Además de insistir en la necesidad de que la decisión de los tribunales debe realizarse en tiempo útil para la eficacia de sus decisiones, por unanimidad la Corte Suprema se aboca a examinar el amparo expresando la importancia del caso, su estrecha vinculación con la transparencia de los actos eleccionarios y con la necesidad de que éstos se desarrollen de conformidad con las normas legales y constitucionales.

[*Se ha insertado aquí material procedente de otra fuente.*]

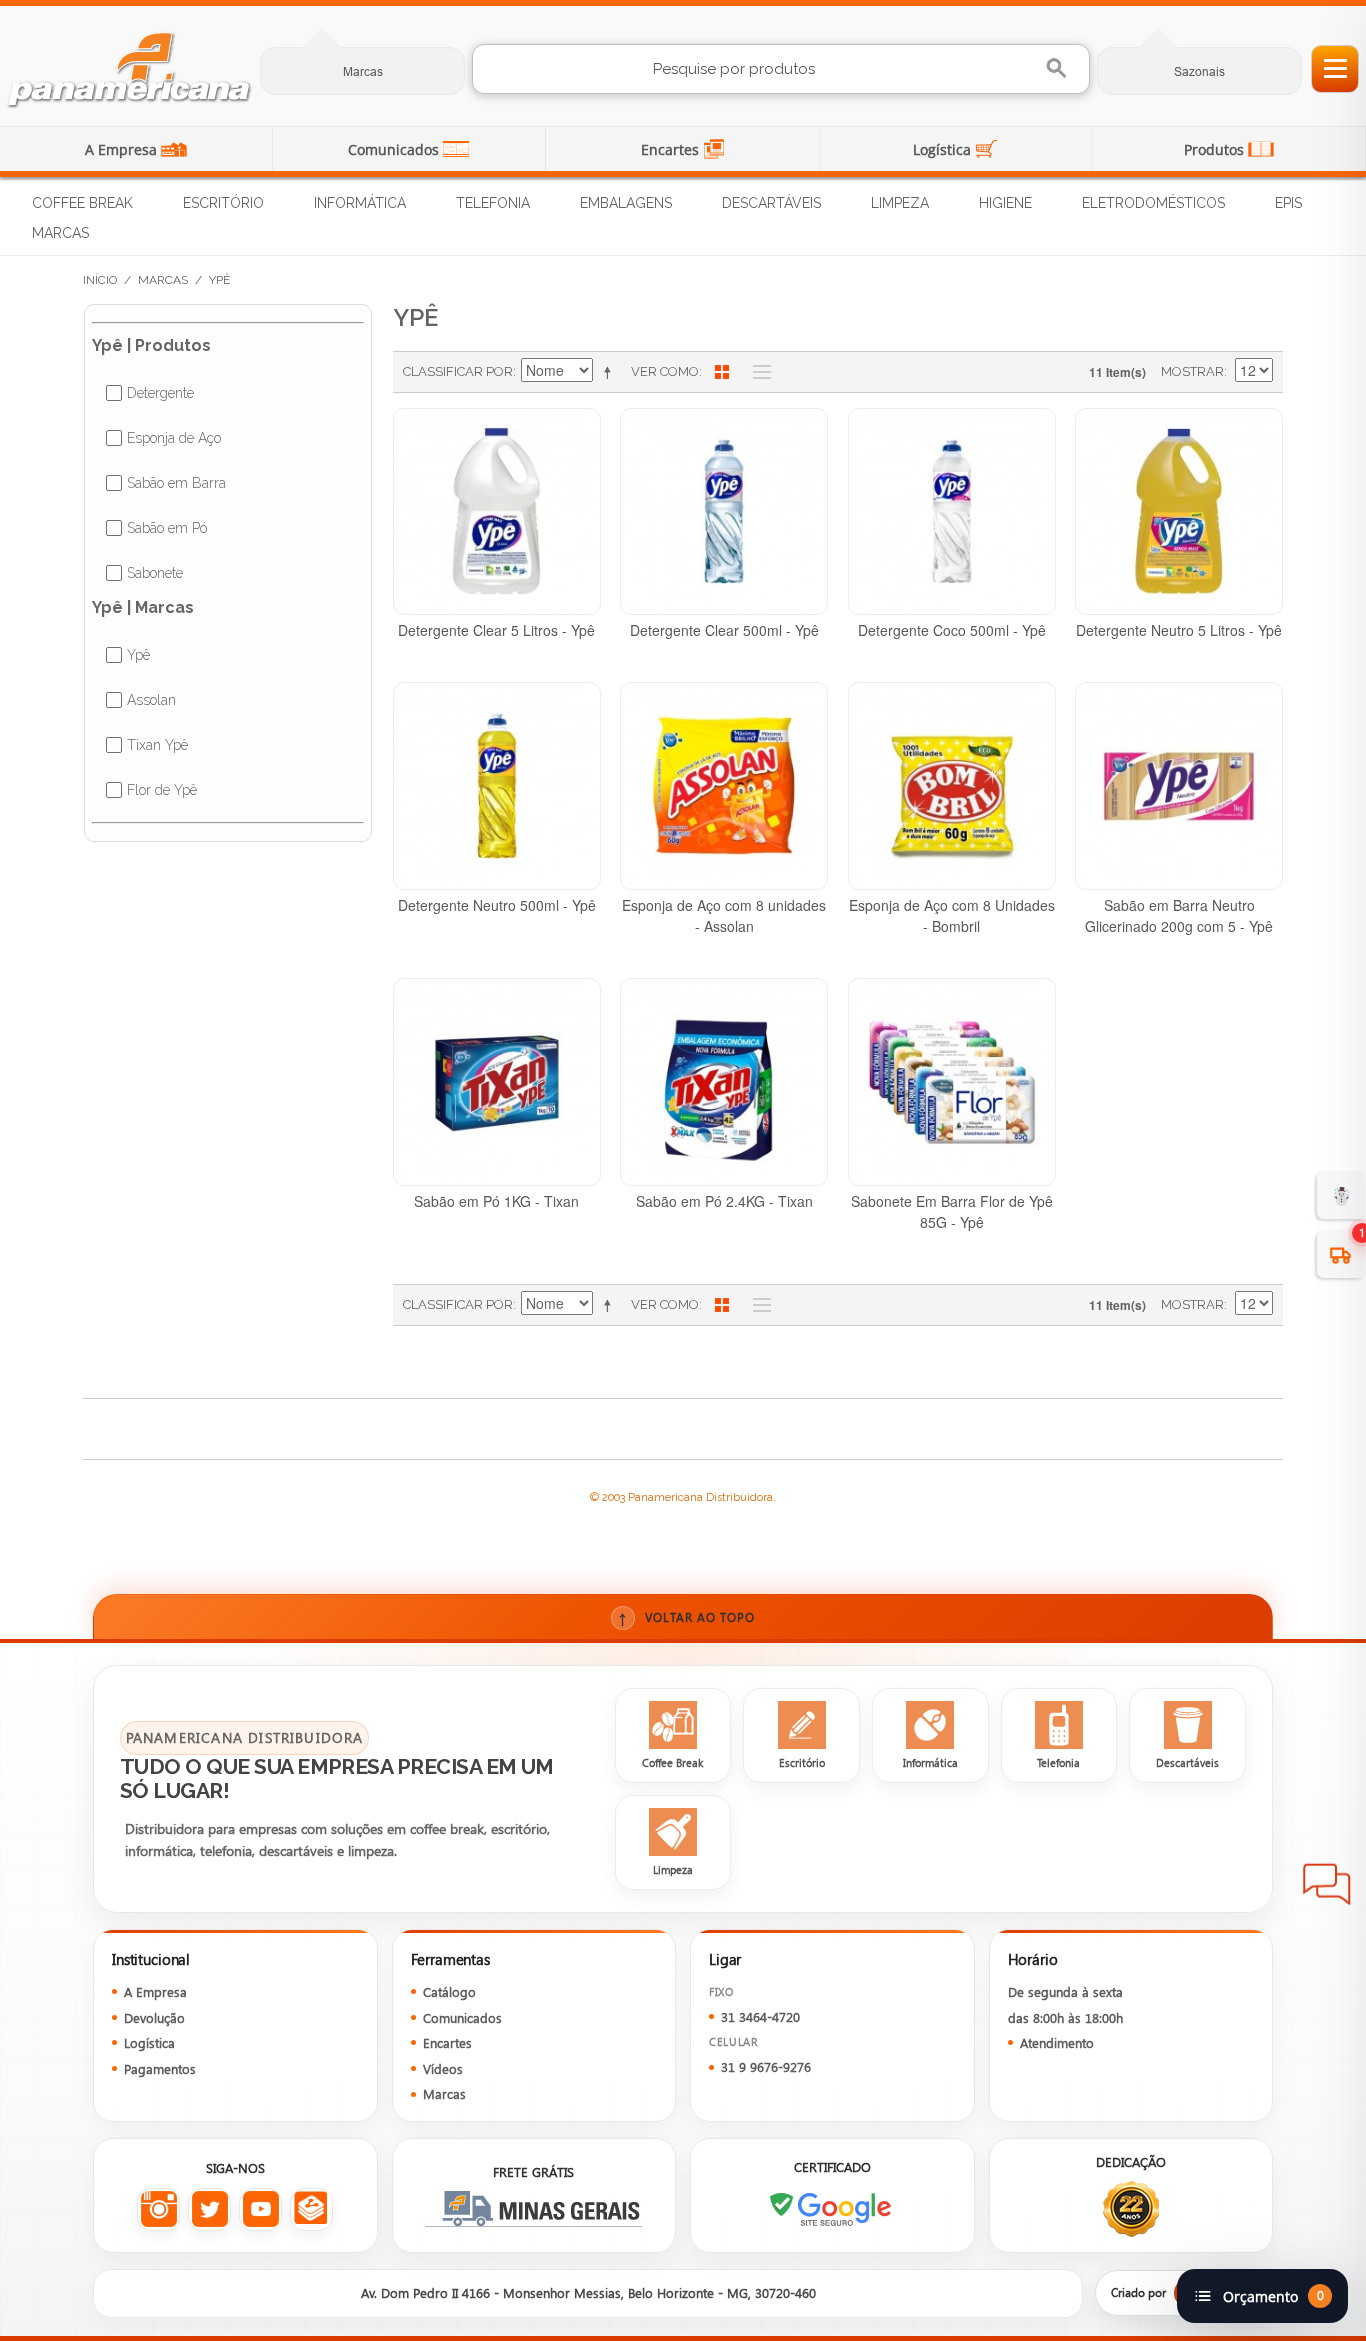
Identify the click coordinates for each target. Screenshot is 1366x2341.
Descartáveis (771, 203)
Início (100, 280)
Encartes (672, 149)
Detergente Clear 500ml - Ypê (724, 630)
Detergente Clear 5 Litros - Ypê (496, 630)
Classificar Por (458, 371)
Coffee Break (82, 203)
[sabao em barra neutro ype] (1179, 786)
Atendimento (1057, 2042)
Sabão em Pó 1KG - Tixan (496, 1201)
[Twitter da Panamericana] (209, 2209)
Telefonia (493, 203)
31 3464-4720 (760, 2016)
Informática (360, 203)
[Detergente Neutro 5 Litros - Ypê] (1179, 512)
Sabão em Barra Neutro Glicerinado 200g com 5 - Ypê (1179, 915)
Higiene (1005, 203)
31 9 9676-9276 (766, 2066)
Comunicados (395, 149)
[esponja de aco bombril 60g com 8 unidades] (952, 786)
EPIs (1288, 203)
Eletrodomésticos (1153, 203)
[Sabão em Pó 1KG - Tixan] (497, 1082)
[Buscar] (1058, 68)
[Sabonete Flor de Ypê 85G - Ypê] (952, 1082)
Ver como (665, 371)
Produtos (1216, 149)
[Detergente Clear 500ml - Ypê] (724, 512)
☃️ (1341, 1194)
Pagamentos (160, 2068)
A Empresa (123, 149)
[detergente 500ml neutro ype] (497, 786)
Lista (757, 372)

Fueron muchos los obstáculos que debieron superarse para que el ex gobernador Claudio Poggi, uno de los principales líderes del frente, pudiera ser candidato a senador nacional. Primero, una intensa campaña de desprestigio; luego, una pluralidad de denuncias judiciales, que no prosperaron pero traducían el claro propósito de una persecución. Más tarde fue una larga vigilia de tres días y tres noches en las puertas de los tribunales, que contó con el apoyo de las principales fuerzas de oposición, lo que permitió vencer la fuerte hostilidad de la justicia provincial, que finalmente terminó por reconocer a Avanzar como una nueva fuerza política autónoma e integrar, junto a la UCR, Pro, Libres del Sur y el PDI, el Frente Avanzar y Cambiemos por San Luis.

No obstruir sino promover y facilitar la máxima participación en las democracias representativas es un principio sagrado de alcance universal. Las constituciones y los tratados consagran la autonomía de los partidos políticos y depositan en sus instancias internas la elección de los candidatos que habrán de someter al escrutinio de la ciudadanía.

Aceptar la intromisión de la Justicia, más aún cuando ésta reconoce su origen militante, abre la posibilidad a las peores arbitrariedades y abusos, en particular cuando el poder captura a la Justicia o ésta se entrega al poder.

De consumarse la prohibición de participar en las elecciones del 22 de octubre a los candidatos locales del frente que ganó, por amplio margen, las elecciones de diputados y senador nacionales en las últimas PASO, se estaría configurando la más flagrante violación de los derechos civiles y políticos de la ciudadanía de San Luis y un caso inigualable -lo digo en tono desafiante- en todo el escenario nacional.

En el orden internacional, la jurisprudencia es conteste y en forma categórica condena los Estados donde la justicia ha jugado un papel obstructivo de los procesos electorales, como aconteció en Venezuela, donde los tribunales judiciales han tenido un rol decisivo en la profundización de la crisis y el deterioro institucional.

Un principio fundamental, inherente a la independencia de la Justicia, es el de responsabilidad, y está dirigido sobre todo a los jueces, que tienen la obligación de garantizar la vigencia de la Constitución y -por tanto- el deber inexcusable de respetar la voluntad popular. La justicia de San Luis debe cambiar y toda la ciudadanía espera, con ansiedad y urgencia, ese cambio.